EXERCISE GOAL. Print all of the data exactly as written.
+ + + +
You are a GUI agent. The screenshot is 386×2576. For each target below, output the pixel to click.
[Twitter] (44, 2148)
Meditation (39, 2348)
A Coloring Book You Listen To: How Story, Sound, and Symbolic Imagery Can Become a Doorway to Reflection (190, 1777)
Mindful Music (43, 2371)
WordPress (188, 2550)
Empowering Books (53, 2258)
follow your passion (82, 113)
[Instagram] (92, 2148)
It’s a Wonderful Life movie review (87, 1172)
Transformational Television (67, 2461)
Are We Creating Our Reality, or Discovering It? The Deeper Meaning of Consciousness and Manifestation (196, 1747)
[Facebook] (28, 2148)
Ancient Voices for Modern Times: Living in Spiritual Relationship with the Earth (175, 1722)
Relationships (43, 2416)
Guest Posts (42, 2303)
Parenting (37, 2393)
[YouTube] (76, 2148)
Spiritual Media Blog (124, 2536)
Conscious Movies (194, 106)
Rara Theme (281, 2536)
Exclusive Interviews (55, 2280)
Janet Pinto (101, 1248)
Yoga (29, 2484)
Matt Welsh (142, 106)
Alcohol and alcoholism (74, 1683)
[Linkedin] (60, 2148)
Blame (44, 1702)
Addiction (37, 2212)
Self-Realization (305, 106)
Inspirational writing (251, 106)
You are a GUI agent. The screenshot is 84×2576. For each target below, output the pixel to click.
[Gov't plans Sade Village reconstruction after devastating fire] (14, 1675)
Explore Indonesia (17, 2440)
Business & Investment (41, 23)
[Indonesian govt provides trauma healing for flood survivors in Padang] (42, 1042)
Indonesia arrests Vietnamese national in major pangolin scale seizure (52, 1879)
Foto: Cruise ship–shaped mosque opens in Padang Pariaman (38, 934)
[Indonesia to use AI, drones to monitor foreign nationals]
+ + + +
REPLY TO THE EXERCISE.
You are a GUI agent. The screenshot is 386×2576. For each target below, output the pixel to click.
[Twitter] (44, 2148)
Meditation (39, 2348)
A Coloring Book You Listen To: How Story, Sound, and Symbolic Imagery Can Become a Doorway to Reflection (190, 1777)
Mindful Music (43, 2371)
WordPress (188, 2550)
Empowering Books (53, 2258)
follow your passion (82, 113)
[Instagram] (92, 2148)
It’s a Wonderful Life movie review (87, 1172)
Transformational Television (67, 2461)
Are We Creating Our Reality, or Discovering It? The Deeper Meaning of Consciousness and Manifestation (196, 1747)
[Facebook] (28, 2148)
Ancient Voices for Modern Times: Living in Spiritual Relationship with the Earth (175, 1722)
Relationships (43, 2416)
Guest Posts (42, 2303)
Parenting (37, 2393)
[YouTube] (76, 2148)
Spiritual Media Blog (124, 2536)
Conscious Movies (194, 106)
Rara Theme (281, 2536)
Exclusive Interviews (55, 2280)
Janet Pinto (101, 1248)
Yoga (29, 2484)
Matt Welsh (142, 106)
Alcohol and alcoholism (74, 1683)
[Linkedin] (60, 2148)
Blame (44, 1702)
Addiction (37, 2212)
Self-Realization (305, 106)
Inspirational writing (251, 106)
You are a GUI agent. The screenshot is 84×2576. For each target below, output the pixel to click.
[Gov't plans Sade Village reconstruction after devastating fire] (14, 1675)
Explore Indonesia (17, 2440)
Business & Investment (41, 23)
[Indonesian govt provides trauma healing for flood survivors in Padang] (42, 1042)
Indonesia arrests Vietnamese national in major pangolin scale seizure (52, 1879)
Foto: Cruise ship–shaped mosque opens in Padang Pariaman (38, 934)
[Indonesia to use AI, drones to monitor foreign nationals]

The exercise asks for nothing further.